Methods: On three separate occasions, 2-4 weeks apart, patients were administered either placebo, 20 mg or 40 mg of oral MKS492 as a single dose. After 90 min they inhaled a dose of allergen (grass pollen or D. pteronyssinus) that had been demonstrated to produce a 20% decrease in FEV1. Measurements of FEV1 were repeated at 30 min intervals over the subsequent 7.5 h.
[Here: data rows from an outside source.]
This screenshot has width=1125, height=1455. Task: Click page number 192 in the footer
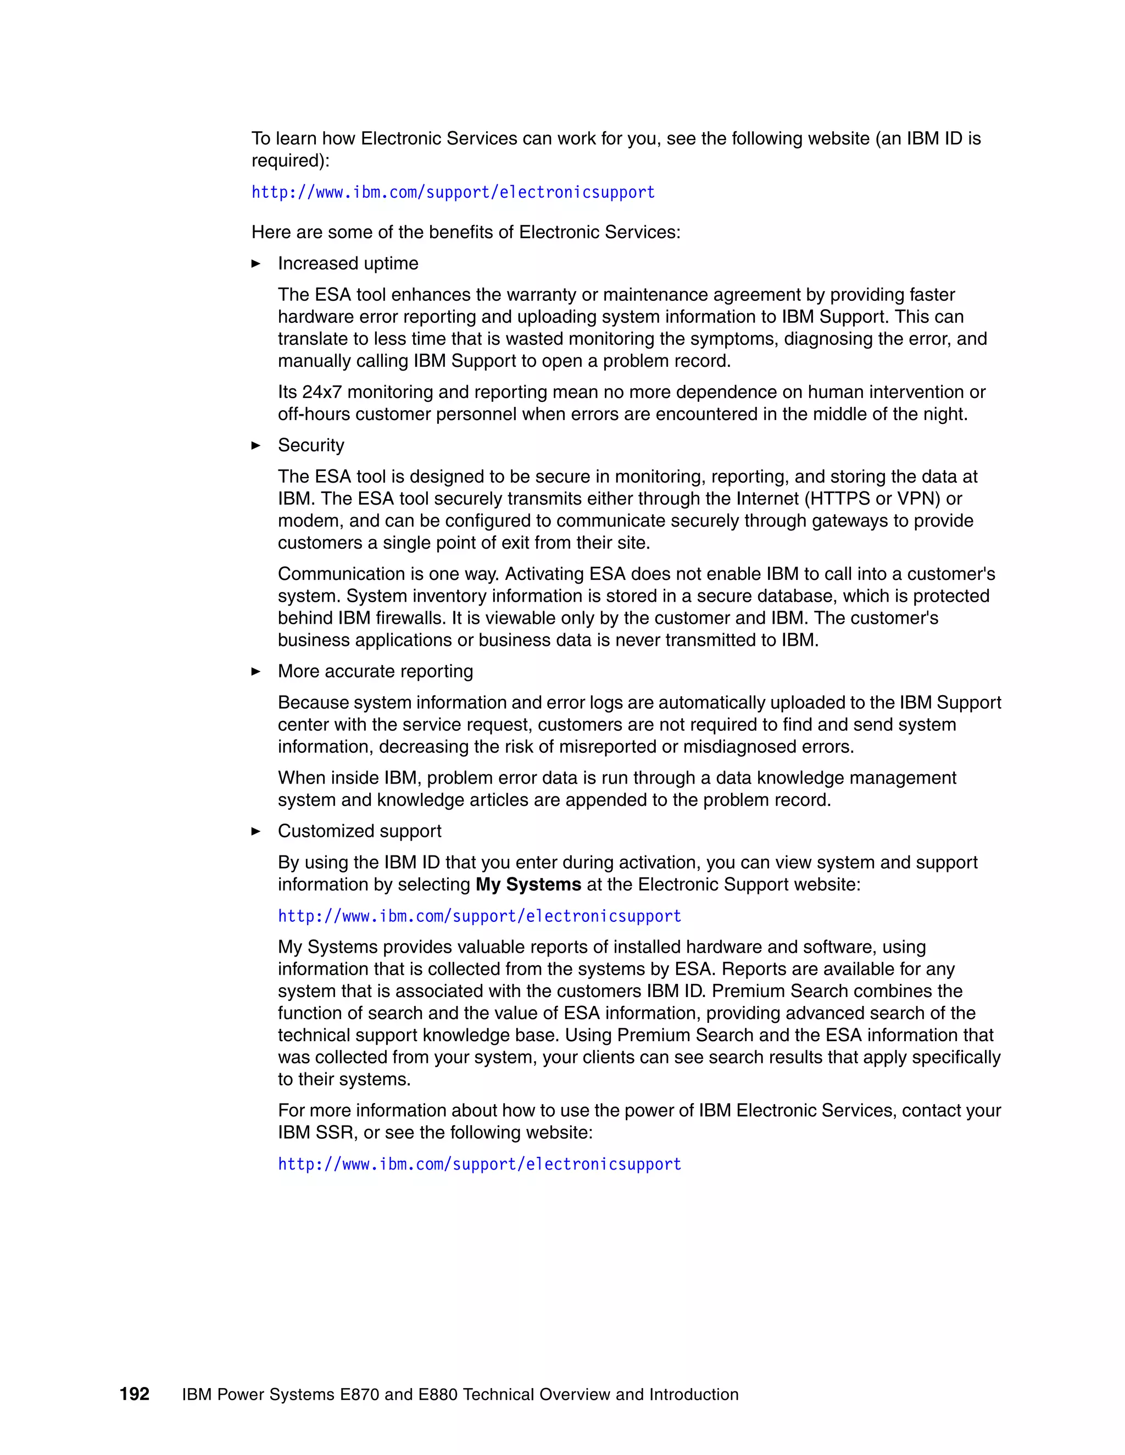click(134, 1394)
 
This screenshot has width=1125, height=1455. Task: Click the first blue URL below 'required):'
click(453, 193)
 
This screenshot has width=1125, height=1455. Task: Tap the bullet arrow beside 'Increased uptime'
click(256, 264)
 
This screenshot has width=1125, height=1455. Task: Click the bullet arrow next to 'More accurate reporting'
click(256, 671)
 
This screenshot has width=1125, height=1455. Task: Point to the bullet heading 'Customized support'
click(359, 831)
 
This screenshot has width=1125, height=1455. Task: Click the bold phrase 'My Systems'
click(528, 884)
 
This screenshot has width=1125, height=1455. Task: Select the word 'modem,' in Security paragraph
click(310, 521)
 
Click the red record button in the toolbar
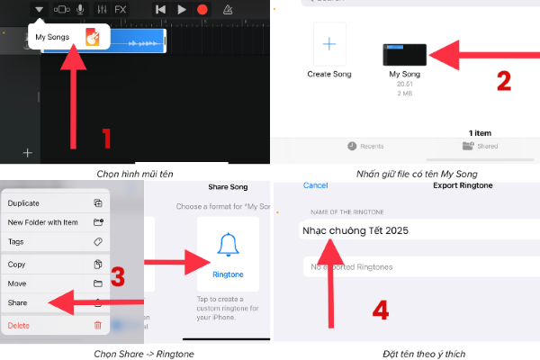[x=202, y=9]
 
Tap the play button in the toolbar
[x=182, y=9]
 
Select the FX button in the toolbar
[x=120, y=9]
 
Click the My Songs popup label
[x=53, y=38]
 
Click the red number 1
[x=105, y=139]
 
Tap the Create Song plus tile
[x=329, y=44]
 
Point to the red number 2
[x=503, y=82]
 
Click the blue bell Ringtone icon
[x=227, y=247]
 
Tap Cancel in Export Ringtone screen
[x=315, y=185]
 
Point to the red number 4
[x=382, y=311]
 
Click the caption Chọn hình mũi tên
[x=135, y=173]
Results: After placebo, allergen inhalation produced bronchoconstriction with a maximum mean minimum FEV1 of 75.9% (12.7) (mean [s.d.]) of post-saline baseline values and a late response developed in 13 subjects (decrease in FEV1 > or = 15%). MKS492 (40 mg) increased the mean minimum % post-saline FEV1 at 30 min from 81.6% (14.0) for placebo to 93.1% (13.8), difference 11.5, 95% CI (2.6, 20.4). The mean minimum % post-saline FEV1 in the early response (0-2 h) was also increased by the 40 mg dose to 86.5% (11.8) vs 77.9% (13.8) for placebo, but not by the 20 mg dose. Significant bronchodilatation was noted 90 min after dosing (pre-allergen) in the MKS492 40 mg group. Late phase responses as assessed by 4 h % post-saline FEV1 was significantly improved by MKS 492 40 mg to 90.0% (6.3) vs 83.0% (12.4) for placebo-difference 7.0, 95% CI (0.1, 13.9), but again not by the 20 mg dose. Analysis of the area under the FEV1 response-time course curves showed non-significant reduction in the late response after the 40 mg dose (placebo 159.0, 134.8) vs 128.1, [81.5] for 40 mg).
Conclusions: A novel PDE 3 inhibitor significantly decreases the early bronchoconstrictor response in asthma and attenuates the late response; effects that may be more marked at higher doses.